Canada’s top court declined to hear the legal challenges made by certain indigenous groups against the federal government’s re-approval of the Trans Mountain Expansion Project
The Trans Mountain Expansion Project has cleared a major legal hurdle with the Supreme Court of Canada upholding an earlier decision made in its favour by the Federal Court of Appeal.
The Canadian apex court declined to hear the various legal challenges made by certain indigenous groups against the federal government’s re-approval of the pipeline expansion project.
In February, the appeals court dismissed four legal challenges put up by Coldwater Indian Band, Tsleil-Waututh Nation, Squamish Nation, and others. The allegations made in the challenges were that the Canadian government did not fulfill its obligation of consulting with them ahead of the re-approval of the Trans Mountain Expansion Project.
The Federal Court of Appeal, earlier this month, concluded that there was no legal basis for overturning the government’s decision. The litigants subsequently took the option to appeal against the appeals court’s judgment in the Supreme Court of Canada.
Trans Mountain president and CEO Ian Anderson said: “We are pleased that the scope of the Federal Court of Appeal’s Decision was upheld by the Supreme Court of Canada. After many years of consultation, reviews and approvals, we will continue to move forward and build the Expansion Project in respect of communities and for the benefit of Canadians.”
The project proponent said that construction on the Trans Mountain pipeline expansion project is in progress in British Columbia and Alberta.
What is the Trans Mountain Expansion Project
The Trans Mountain Expansion Project has been taken up to increase the capacity of the existing Trans Mountain Pipeline from 300,000 barrel of oil per day (bpd) to 890,000 bpd.

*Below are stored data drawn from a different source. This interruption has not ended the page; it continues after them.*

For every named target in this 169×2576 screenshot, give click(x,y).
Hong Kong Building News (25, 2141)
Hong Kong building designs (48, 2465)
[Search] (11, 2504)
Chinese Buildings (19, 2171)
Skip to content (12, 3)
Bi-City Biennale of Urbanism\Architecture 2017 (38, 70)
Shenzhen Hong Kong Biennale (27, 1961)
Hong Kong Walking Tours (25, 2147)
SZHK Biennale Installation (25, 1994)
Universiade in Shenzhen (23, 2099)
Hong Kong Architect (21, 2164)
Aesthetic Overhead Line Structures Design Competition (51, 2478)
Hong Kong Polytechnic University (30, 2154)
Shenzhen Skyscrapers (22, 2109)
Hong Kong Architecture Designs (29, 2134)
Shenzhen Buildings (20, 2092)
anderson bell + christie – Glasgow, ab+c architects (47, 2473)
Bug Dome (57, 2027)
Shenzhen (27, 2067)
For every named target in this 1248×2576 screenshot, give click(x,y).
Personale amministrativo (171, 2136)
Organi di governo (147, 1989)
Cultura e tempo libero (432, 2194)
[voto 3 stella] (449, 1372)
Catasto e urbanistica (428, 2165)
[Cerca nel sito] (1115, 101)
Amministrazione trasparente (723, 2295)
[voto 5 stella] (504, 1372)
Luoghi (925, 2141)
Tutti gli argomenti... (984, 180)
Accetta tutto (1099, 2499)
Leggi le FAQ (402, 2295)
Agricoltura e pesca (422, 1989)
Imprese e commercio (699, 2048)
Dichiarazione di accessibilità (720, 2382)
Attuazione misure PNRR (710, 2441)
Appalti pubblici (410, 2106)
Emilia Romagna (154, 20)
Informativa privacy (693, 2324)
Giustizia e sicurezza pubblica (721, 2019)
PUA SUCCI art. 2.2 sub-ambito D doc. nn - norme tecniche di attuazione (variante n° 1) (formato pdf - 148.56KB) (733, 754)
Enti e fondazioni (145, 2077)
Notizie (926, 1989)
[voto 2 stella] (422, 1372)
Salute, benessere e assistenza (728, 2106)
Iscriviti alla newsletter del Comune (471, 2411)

The project calls for the twinning of the 1,150km-long Trans Mountain Pipeline between the two Canadian provinces. The CAD7.4bn ($5.52bn) expansion project and the original pipeline system are owned by the Canadian government.
For a long time, the pipeline expansion project has been opposed by various environmental groups. The Raincoast Conservation Foundation, which is one of them, claimed that the project will increase tanker traffic and will carry a great risk of an oil spill in British Columbian waters, besides threatening the existence of the Southern Resident killer whale population.
Raincoast Conservation Foundation senior scientist Paul Paquet said: “We are disappointed but understand that while the law and justice are ideally connected, they are not always the same. The decision exposes gaps in how the law is applied that leave vulnerable endangered species susceptible to exploitation and abuse, intended or otherwise.”